Adam Davidson reports the state of the food truck business (in New York City) for The New York Times:
The food-truck business, I realized, is a classic case of bureaucratic inertia. The city has a right to weigh the interests of food-market owners (who don’t want food trucks blocking their windows) and diners (who deserve to know that their street meat is edible, and harmless). But many of the rules governing location were written decades ago. In the ’80s, the city capped the number of carts and trucks at 3,000 (plus 1,000 more from April to October). Technically, a permit for a food cart or truck is not transferable, but Andrew Rigie, executive director of the N.Y.C. Hospitality Alliance, said that vendors regularly pay permit holders something like $15,000 to $20,000 to lease their certificates for two years. Legally, the permit holder becomes a junior partner in the new business.
If your fines in one day are more than what you make in a week, how can you possibly stay in business?
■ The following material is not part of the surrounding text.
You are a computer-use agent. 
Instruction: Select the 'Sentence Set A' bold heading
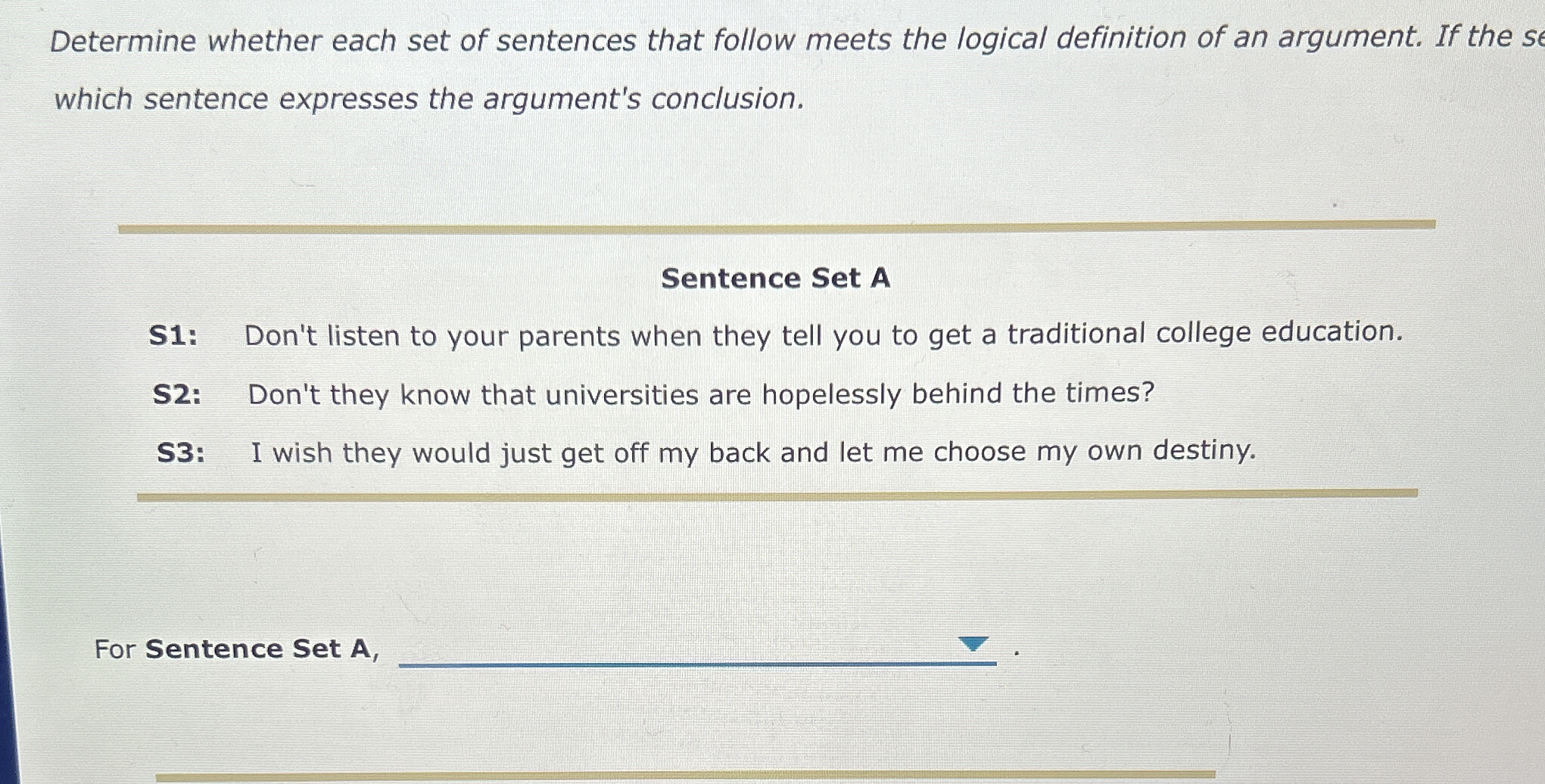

One woman, an Ecuadorean immigrant who sells kebabs in Bushwick, Brooklyn, handed Basinski the six tickets that she and her husband received on a single afternoon. The total came to $2,850, which, she said, was much more than what she makes in a good week. She had a street-vendor’s license, she said, but didn’t understand that she also needed a separate permit for her cart.
Perhaps NYC should take a page out of the Portland food truck scene.